Chinese BGP incident: was it a traffic hijack?
You’re probably familiar with the April fat fingers incident in which Chinanet (AS 23724) originated ~37.000 prefixes for about 15 minutes. The incident made it into the annual report of US Congress’ U.S.-China Economic and Security Review Commission (page 243 of this PDF) and the media was more than happy to pick it up (Andree Toonk has a whole list of links in his blog post). We might never know whether the misleading statements in the report were intentional or just a result of clueless technical advisors, but the facts are far away from what they claim:
- Chinese ISP advertised ~37.000 prefixes. Most of the world ignored those prefixes as there were better paths to the destination AS.
- Even if the Chinese managed to attract traffic destined to third-party AS, the amount of traffic was not significant.
- It’s possible to hijack the Internet traffic and perform a true man-in-the-middle attack, but there are ways to detect the hijack remotely. I haven’t seen an article supporting the intercept-and-analyze hypothesis yet.
- There were a few packets taking the long route around the world (Renesys has an excellent analysis), but the Chinese probably saw just one half of the traffic, unless they inserted a proxy server in the path ... in which case the logs at the affected web servers would show significant increase in the number of requests originating in China.
The publicity of this incident might be a good thing if the lesson learned would be “we have to secure BGP routing”. Fat chance, we made no progress in over a decade. The reason we’re making no progress – people who would have to invest in the infrastructure (ISPs) are different from the people who would benefit most (content providers). Yet another failure of the current Internet business models that I’m describing in the Upcoming Internet Challenges webinar.

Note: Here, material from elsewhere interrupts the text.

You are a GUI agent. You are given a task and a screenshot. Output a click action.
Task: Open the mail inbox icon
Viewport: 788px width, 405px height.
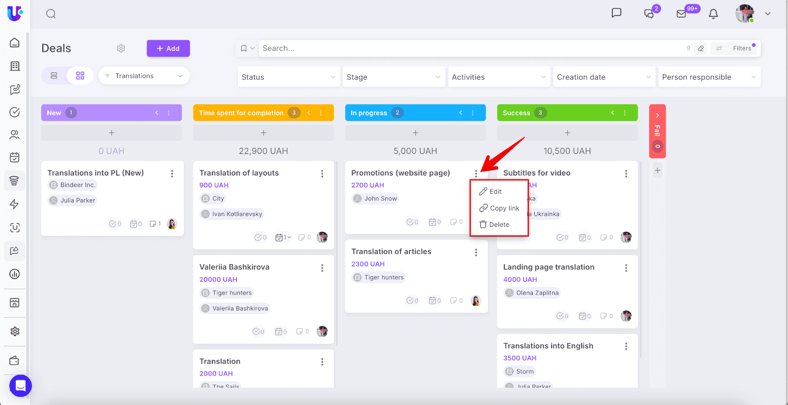click(x=682, y=14)
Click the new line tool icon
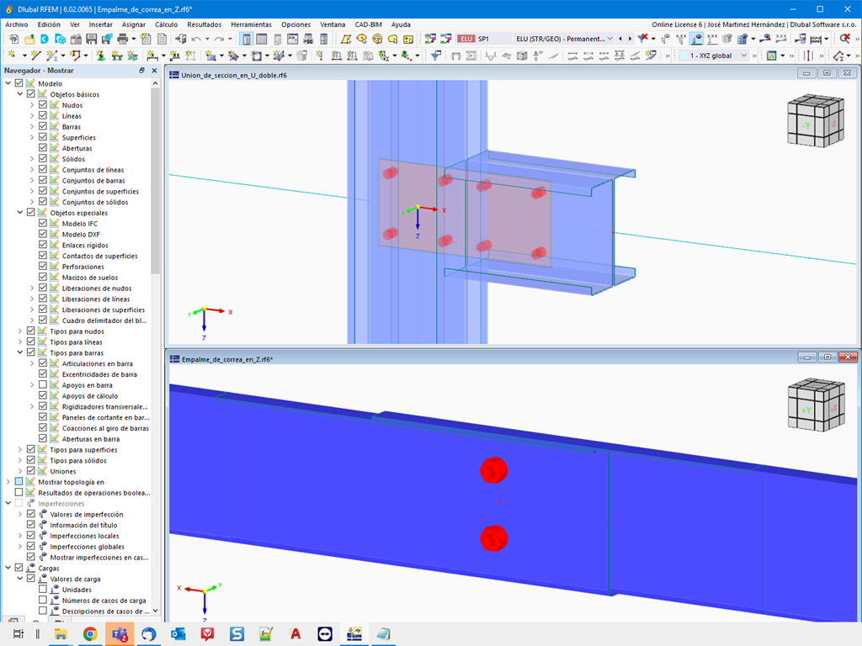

Surely companies like level3, cogent, ... would be fans of secure bgp I think.
The main problem, it seems to me, is agreeing
(1) who signs IP address space requests, and therefore gets the option to knock anyone offline world-wide (this is going to be the American govt. probably, and too many nutcases shit themselves when they hear this)
(2) getting pressure on router makers (ie. cisco, and juniper, if you have those behind you, you're pretty much done I think)
A possible change could be replacing existing distributed routing with source-based routing model, where ingress point enforces a given path across the internetwork. This is possible using cryptographic method, but obviously such solution will have scalability issues.
The modern internet operates loosely based on "free market" principles, or in other words its behavior might be described by game theory. As long as all independent agents agree to some rules of "rational" behavior (e.g. I do not abuse TCP congestion rules.. or I do not engineer traffic to gain local avantage...), they all get some "fair" share of "benefits". However, there is no stable state of equilibrium in such complex system - one cannot be sure that all agents behave rationally and seek profit (e.g. government intervention may circumvent this assumption) plus you cannot avoid various temporary "coalitions" seeking better margins above their average share.
One good example is the "best effort" QoS model we have in the internet now. It is assumed that every individual member follows some "honest" rules of congestion control behavior, resulting in more or less equilibrium state. However if multiple nodes start abusing those rules (e.g. opening multiple TCP sessions to overcome TCP slow start limitations) the global equilibrium could be broken.
Once again, the problem of security could never be solved completely - just alleviated to some extent. Unless a group of agents is under common control you cannot enforce a security policy for the group. Just like real people, independent agents follow the rules of the "economy", resulting in complex dynamics, which could be classified as "secure" only to the extent we believe in "rational" behavior of each and every agent.